AirPano LLC/Global Look Press
Gains modestes en matière d’investissement
Dans l’ensemble, les experts et les cabinets de conseil prévoient une amélioration modeste de l’économie russe suite à la Coupe du Monde – pas plus de 1% du PIB. Même si ce n’est pas si mal, si l’on considère que seuls deux pays ont profité de la Coupe du Monde de la FIFA (les États-Unis en 1994 et la France en 1998, alors le seul fait que le pays ait construit ou rénové 12 stades dans 11 villes pourrait être vu comme un facteur positif dans le travail avec les investisseurs étrangers, a déclaré Evguenia Miriouk. « Cela prouve que la Russie a le potentiel pour mettre en œuvre des projets ambitieux de grande envergure et gagner la confiance de partenaires potentiels ».
Utiliser cela à l’avantage de la Russie, cependant, sera difficile, prédisent les experts. Le championnat lui-même n’attirera pas de nouveaux investisseurs en Russie. Selon Daria Nossova, responsable chez FinTech 02 Consulting, et Oleg Bogdanov, analyste chez Teletrade Group, des facteurs tels que les obstacles juridiques, la transparence et les conditions externes (comme les sanctions) resteront déterminants pour les investisseurs.
En outre, il sera crucial pour la Russie de montrer qu’elle peut être un partenaire fiable en prenant des décisions en faveur des relations à long terme avec d’autres pays, déclare Dmitri Kibkalo, fondateur de Mosigra, chaîne internationale de magasins de jeux de société. « Cela créera une atmosphère de confiance et d’intérêt pour revenir en Russie encore et encore avec de l’argent », argumente-t-il.
Une stratégie de relations publiques gagnante?
Les experts soulignent que l’organisation de grands événements internationaux tels que la Coupe du Monde est avant tout une excellente stratégie de relations publiques. Et si nous considérions les 4,1 milliards de dollars (3,5 milliards d’euros) dépensés dans les stades comme un investissement dans une campagne de relations publiques mondiale en faveur de la Russie ? Dans ce cas, dépenser autant pour un tournoi de football en vaut la peine.
Aujourd’hui, on peut observer une sorte de déjà-vu, note Vladimir Rojankovski, analyste financier au Centre financier de Moscou. Il y a 30 ans, après la chute de l’Union soviétique, les Occidentaux ont commencé à découvrir la Russie en tant qu’État, culture et économie. Aujourd’hui, nous voyons quelque chose de semblable se reproduire.

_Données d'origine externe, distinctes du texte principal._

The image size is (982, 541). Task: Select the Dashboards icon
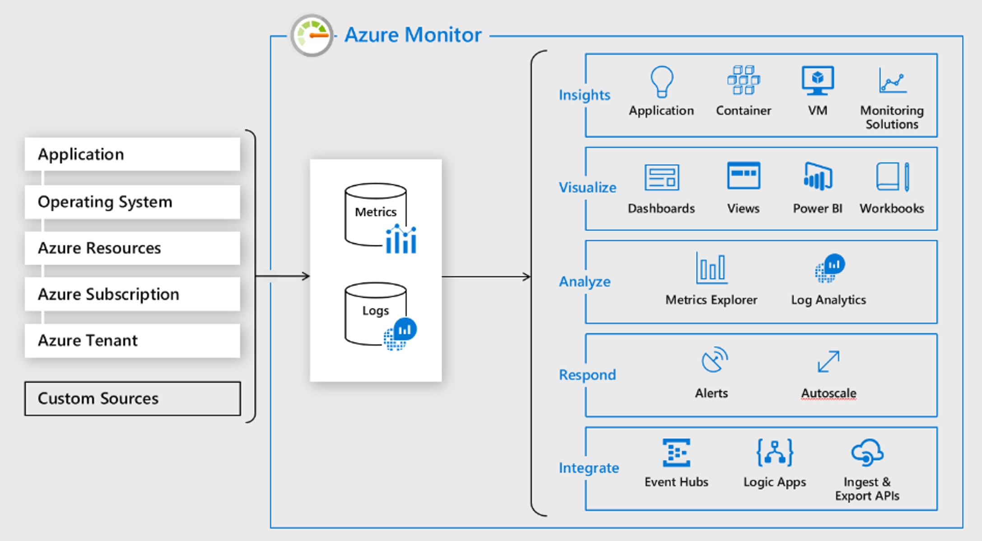[661, 177]
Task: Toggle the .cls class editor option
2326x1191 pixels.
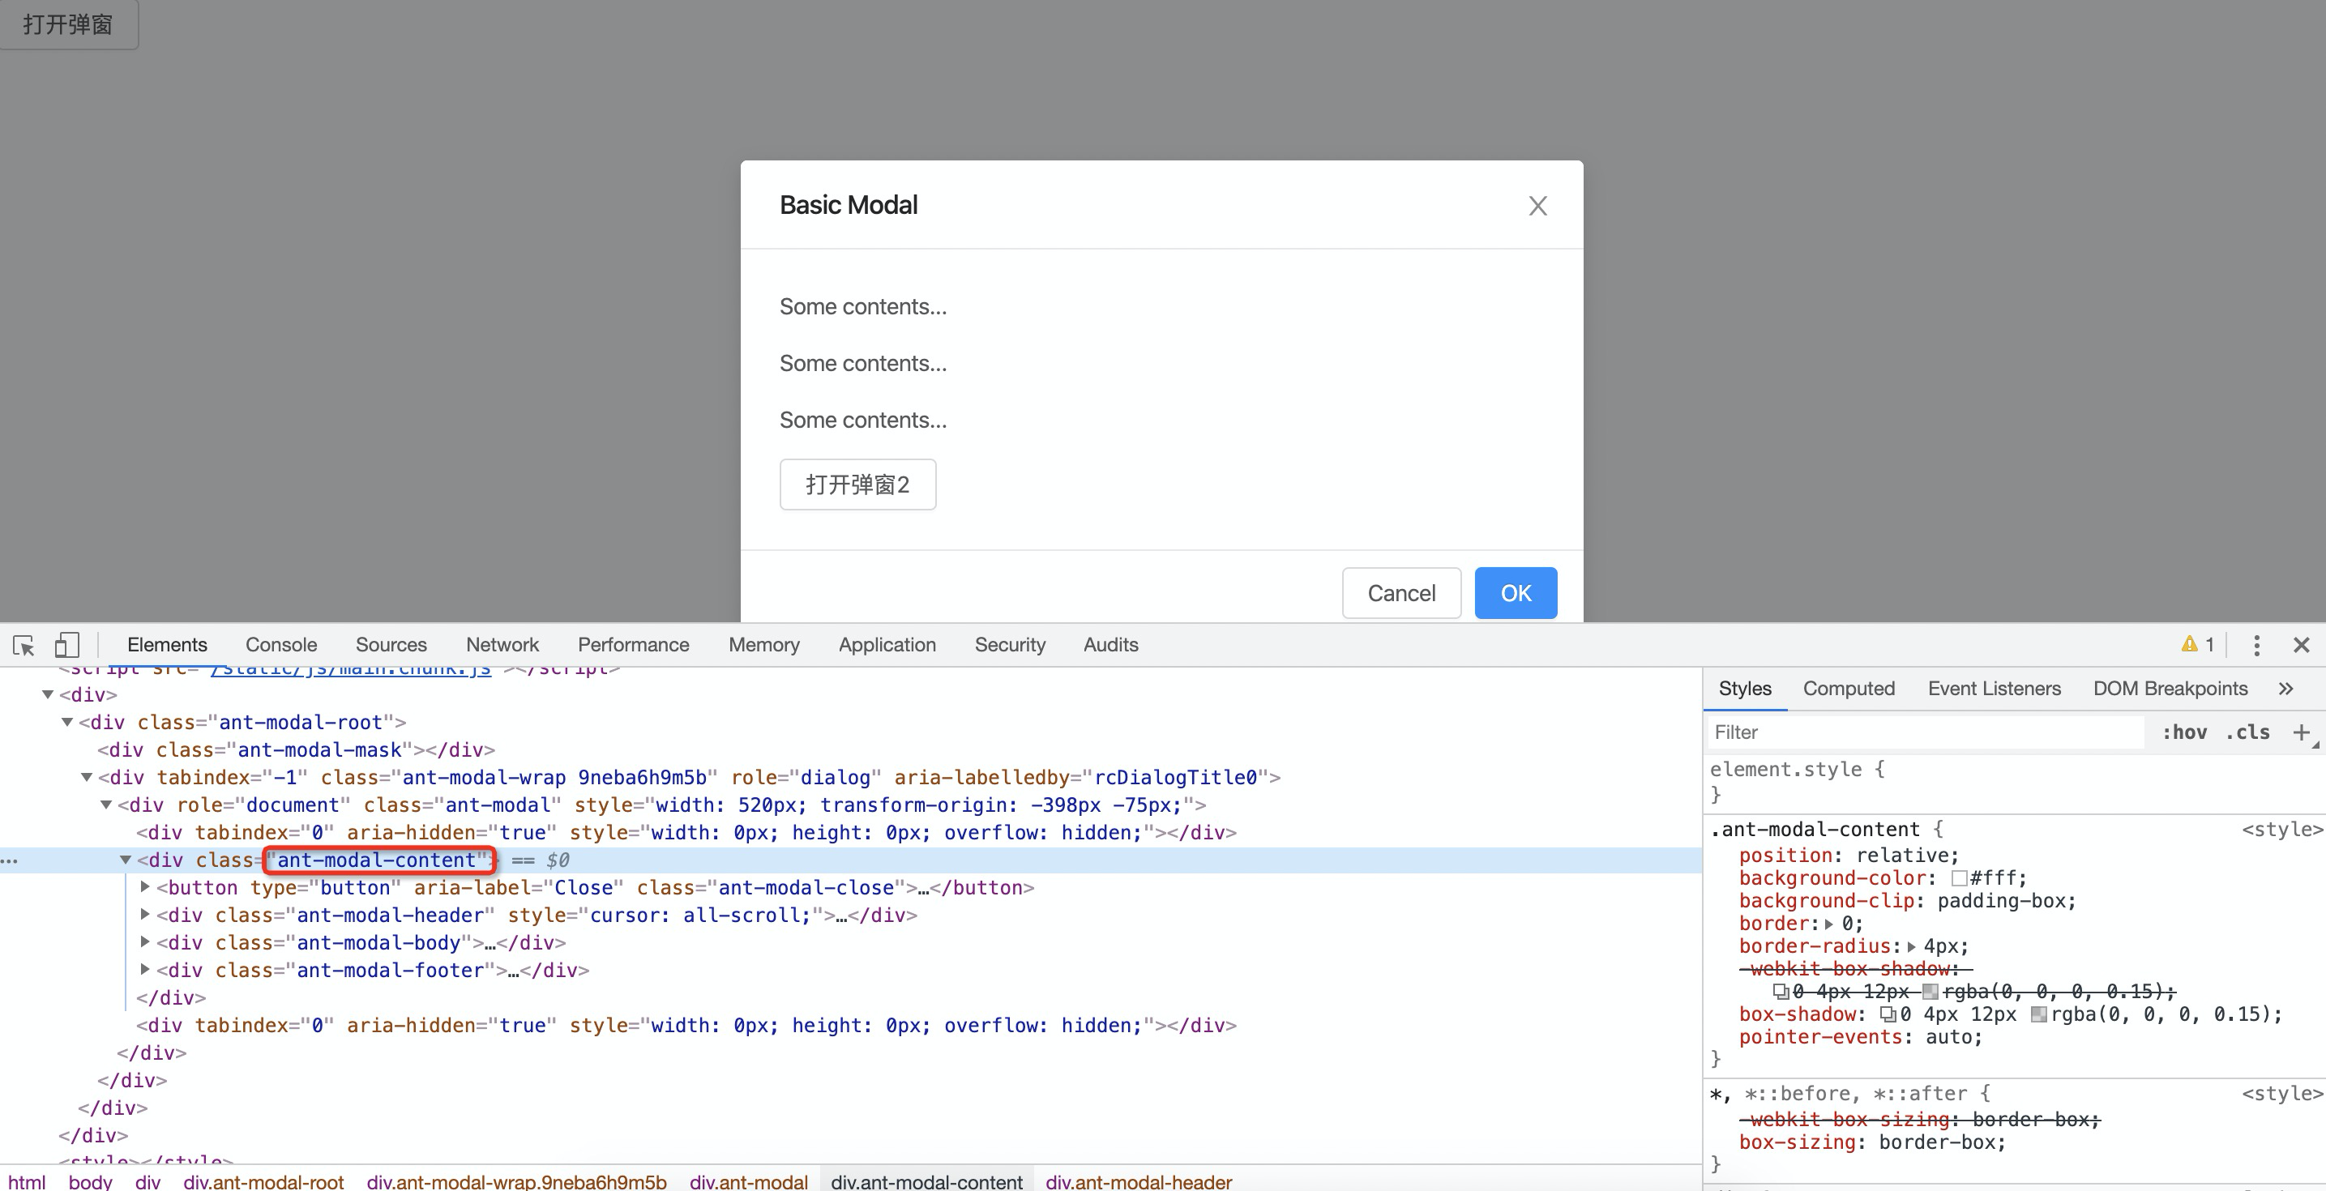Action: click(2247, 732)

« De nombreux journaux et chaînes de télévision réputés ont commencé à présenter la Russie comme un pays +étonnamment+ vivant et amical, et l’on peut être sûr que cela agira comme un aimant pour l’afflux de touristes après l’événement, a déclaré Rojankovski. Nous nous attendons à une volonté d’observer la “nouvelle normalité de la Russie”, et à voir affluer ceux qui ne font pas confiance aux “fausses nouvelles” et veulent obtenir la preuve que la Russie est effectivement un “pays normal” ».
Compte tenu de cela, on peut facilement considérer n’importe quel événement international de cette envergure en Russie comme un investissement valable.